● Exercise goal: Beginning with the first line, copy out each line of the material until the line containing "Sport (1053, 160)" has been copied as well.

=== Source information ===

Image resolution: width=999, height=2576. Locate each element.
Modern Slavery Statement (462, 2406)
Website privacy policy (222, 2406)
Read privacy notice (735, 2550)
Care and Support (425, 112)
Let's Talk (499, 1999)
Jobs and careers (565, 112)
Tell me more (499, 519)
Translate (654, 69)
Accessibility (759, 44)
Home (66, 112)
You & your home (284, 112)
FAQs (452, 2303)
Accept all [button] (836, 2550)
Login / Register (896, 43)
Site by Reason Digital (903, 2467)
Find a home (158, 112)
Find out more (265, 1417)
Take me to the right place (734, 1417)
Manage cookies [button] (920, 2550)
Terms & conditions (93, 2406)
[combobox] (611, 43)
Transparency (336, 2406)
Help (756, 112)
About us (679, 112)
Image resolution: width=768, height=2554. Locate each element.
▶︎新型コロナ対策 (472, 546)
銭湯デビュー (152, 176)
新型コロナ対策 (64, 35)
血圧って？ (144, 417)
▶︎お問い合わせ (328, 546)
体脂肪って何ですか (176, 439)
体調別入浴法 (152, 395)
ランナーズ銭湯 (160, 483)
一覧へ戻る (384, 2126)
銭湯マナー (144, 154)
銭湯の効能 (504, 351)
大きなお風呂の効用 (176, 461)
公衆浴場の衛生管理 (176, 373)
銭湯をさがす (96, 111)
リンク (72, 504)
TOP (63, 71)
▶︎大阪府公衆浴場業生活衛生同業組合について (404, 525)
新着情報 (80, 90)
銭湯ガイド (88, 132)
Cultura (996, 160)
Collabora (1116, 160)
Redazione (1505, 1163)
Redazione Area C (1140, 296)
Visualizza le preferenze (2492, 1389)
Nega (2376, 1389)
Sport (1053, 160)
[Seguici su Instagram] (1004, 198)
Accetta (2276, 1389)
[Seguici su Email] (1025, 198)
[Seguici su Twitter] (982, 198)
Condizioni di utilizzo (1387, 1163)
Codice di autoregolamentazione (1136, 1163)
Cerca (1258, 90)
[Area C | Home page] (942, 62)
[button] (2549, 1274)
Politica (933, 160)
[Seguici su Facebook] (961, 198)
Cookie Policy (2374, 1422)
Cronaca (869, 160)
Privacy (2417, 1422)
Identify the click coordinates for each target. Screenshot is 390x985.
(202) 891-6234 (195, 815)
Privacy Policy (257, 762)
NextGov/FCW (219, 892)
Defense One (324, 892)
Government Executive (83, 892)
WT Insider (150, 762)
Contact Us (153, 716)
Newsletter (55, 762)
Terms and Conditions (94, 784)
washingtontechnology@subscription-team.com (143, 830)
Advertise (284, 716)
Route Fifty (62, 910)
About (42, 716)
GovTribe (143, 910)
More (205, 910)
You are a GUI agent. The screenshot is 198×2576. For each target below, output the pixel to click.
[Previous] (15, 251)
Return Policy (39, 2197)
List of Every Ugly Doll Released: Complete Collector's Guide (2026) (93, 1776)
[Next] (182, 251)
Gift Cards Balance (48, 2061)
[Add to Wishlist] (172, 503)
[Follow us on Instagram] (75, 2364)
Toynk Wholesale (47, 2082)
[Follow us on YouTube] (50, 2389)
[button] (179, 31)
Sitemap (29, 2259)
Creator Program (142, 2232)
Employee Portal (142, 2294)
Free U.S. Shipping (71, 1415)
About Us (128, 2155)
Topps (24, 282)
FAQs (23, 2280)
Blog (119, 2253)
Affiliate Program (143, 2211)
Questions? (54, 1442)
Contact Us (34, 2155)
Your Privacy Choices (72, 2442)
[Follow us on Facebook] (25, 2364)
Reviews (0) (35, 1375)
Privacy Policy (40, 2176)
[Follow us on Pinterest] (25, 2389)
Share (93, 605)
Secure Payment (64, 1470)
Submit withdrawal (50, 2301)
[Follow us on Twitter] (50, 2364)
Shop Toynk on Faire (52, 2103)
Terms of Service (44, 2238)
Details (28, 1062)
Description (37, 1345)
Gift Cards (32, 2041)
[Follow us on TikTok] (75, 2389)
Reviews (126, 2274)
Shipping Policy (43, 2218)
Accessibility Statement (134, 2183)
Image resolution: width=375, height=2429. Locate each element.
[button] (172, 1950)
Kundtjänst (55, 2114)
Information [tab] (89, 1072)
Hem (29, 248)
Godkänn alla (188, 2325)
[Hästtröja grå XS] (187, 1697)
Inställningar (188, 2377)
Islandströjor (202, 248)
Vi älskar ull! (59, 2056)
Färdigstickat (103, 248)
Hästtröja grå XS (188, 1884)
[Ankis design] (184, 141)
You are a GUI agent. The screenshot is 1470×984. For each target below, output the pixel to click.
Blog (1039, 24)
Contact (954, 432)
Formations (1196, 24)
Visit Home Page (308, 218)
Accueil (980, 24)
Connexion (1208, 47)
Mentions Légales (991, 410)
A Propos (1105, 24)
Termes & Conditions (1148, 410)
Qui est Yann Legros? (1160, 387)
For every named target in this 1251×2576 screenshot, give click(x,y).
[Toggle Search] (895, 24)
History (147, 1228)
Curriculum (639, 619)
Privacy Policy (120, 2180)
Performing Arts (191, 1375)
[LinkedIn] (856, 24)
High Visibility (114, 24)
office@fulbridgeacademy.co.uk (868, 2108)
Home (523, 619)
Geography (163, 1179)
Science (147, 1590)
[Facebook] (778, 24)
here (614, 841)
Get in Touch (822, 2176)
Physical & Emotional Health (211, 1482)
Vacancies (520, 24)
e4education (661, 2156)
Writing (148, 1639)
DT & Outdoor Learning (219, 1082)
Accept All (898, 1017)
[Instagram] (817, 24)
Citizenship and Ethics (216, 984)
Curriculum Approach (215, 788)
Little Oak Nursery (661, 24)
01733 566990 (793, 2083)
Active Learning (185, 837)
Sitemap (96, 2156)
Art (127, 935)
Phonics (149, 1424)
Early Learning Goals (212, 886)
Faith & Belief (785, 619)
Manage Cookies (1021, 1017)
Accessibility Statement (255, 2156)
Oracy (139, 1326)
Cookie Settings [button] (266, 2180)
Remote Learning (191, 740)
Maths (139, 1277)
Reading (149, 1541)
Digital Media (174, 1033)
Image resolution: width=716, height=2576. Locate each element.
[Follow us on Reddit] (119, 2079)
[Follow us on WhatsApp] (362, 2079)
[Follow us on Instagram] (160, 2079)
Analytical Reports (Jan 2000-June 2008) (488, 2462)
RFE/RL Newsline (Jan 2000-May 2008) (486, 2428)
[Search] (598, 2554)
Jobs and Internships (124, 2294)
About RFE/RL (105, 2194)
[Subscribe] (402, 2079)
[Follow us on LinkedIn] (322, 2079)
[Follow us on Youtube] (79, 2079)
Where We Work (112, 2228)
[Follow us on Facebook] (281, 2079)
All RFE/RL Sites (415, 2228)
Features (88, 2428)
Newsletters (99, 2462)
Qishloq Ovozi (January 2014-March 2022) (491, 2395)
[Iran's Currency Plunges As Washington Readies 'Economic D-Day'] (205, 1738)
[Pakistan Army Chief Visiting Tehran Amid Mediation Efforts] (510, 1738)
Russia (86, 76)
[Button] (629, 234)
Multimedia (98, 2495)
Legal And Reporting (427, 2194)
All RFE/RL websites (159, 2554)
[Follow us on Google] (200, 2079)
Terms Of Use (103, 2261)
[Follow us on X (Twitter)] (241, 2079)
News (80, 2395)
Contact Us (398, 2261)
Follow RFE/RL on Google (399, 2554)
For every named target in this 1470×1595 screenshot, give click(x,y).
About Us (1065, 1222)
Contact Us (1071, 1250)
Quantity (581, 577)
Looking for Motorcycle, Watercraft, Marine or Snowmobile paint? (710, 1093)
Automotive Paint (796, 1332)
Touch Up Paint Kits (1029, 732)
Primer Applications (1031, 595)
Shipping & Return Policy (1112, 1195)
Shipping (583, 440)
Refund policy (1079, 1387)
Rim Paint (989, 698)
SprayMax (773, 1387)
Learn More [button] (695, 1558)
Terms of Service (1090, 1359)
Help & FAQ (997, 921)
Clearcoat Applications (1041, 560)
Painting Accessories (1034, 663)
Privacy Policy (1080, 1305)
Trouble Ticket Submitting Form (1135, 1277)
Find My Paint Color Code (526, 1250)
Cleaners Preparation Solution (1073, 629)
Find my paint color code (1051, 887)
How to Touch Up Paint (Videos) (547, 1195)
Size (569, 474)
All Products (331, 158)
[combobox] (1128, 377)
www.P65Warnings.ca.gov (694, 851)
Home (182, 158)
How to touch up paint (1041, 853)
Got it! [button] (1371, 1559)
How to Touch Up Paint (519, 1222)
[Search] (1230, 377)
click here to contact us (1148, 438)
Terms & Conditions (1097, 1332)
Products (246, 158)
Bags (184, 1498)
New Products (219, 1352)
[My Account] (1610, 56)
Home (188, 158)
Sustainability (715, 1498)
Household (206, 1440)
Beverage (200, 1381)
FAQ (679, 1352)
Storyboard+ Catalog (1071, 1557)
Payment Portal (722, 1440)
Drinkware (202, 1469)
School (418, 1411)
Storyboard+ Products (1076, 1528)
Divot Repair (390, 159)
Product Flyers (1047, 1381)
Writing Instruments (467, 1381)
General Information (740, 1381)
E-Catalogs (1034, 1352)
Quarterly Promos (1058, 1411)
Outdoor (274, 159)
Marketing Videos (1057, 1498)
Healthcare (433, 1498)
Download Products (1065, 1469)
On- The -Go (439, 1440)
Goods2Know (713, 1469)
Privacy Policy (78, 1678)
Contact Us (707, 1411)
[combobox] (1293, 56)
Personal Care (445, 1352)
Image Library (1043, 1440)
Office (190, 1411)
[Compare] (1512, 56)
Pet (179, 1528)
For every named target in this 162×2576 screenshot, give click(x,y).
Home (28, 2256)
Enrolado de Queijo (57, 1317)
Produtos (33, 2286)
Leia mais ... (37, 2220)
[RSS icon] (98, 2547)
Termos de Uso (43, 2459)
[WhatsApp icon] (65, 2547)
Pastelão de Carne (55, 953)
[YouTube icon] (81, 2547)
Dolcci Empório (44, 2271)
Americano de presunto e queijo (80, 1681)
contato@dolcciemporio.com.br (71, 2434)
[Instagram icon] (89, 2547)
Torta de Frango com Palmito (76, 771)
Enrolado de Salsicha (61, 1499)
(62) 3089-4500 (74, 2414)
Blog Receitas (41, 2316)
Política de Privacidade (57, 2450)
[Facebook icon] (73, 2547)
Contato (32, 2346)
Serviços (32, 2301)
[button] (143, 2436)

===

● Exercise solution:
Image resolution: width=999, height=2576. Locate each element.
Modern Slavery Statement (462, 2406)
Website privacy policy (222, 2406)
Read privacy notice (735, 2550)
Care and Support (425, 112)
Let's Talk (499, 1999)
Jobs and careers (565, 112)
Tell me more (499, 519)
Translate (654, 69)
Accessibility (759, 44)
Home (66, 112)
You & your home (284, 112)
FAQs (452, 2303)
Accept all [button] (836, 2550)
Login / Register (896, 43)
Site by Reason Digital (903, 2467)
Find a home (158, 112)
Find out more (265, 1417)
Take me to the right place (734, 1417)
Manage cookies [button] (920, 2550)
Terms & conditions (93, 2406)
[combobox] (611, 43)
Transparency (336, 2406)
Help (756, 112)
About us (679, 112)
Image resolution: width=768, height=2554. Locate each element.
▶︎新型コロナ対策 (472, 546)
銭湯デビュー (152, 176)
新型コロナ対策 (64, 35)
血圧って？ (144, 417)
▶︎お問い合わせ (328, 546)
体脂肪って何ですか (176, 439)
体調別入浴法 (152, 395)
ランナーズ銭湯 (160, 483)
一覧へ戻る (384, 2126)
銭湯マナー (144, 154)
銭湯の効能 (504, 351)
大きなお風呂の効用 (176, 461)
公衆浴場の衛生管理 (176, 373)
銭湯をさがす (96, 111)
リンク (72, 504)
TOP (63, 71)
▶︎大阪府公衆浴場業生活衛生同業組合について (404, 525)
新着情報 (80, 90)
銭湯ガイド (88, 132)
Cultura (996, 160)
Collabora (1116, 160)
Redazione (1505, 1163)
Redazione Area C (1140, 296)
Visualizza le preferenze (2492, 1389)
Nega (2376, 1389)
Sport (1053, 160)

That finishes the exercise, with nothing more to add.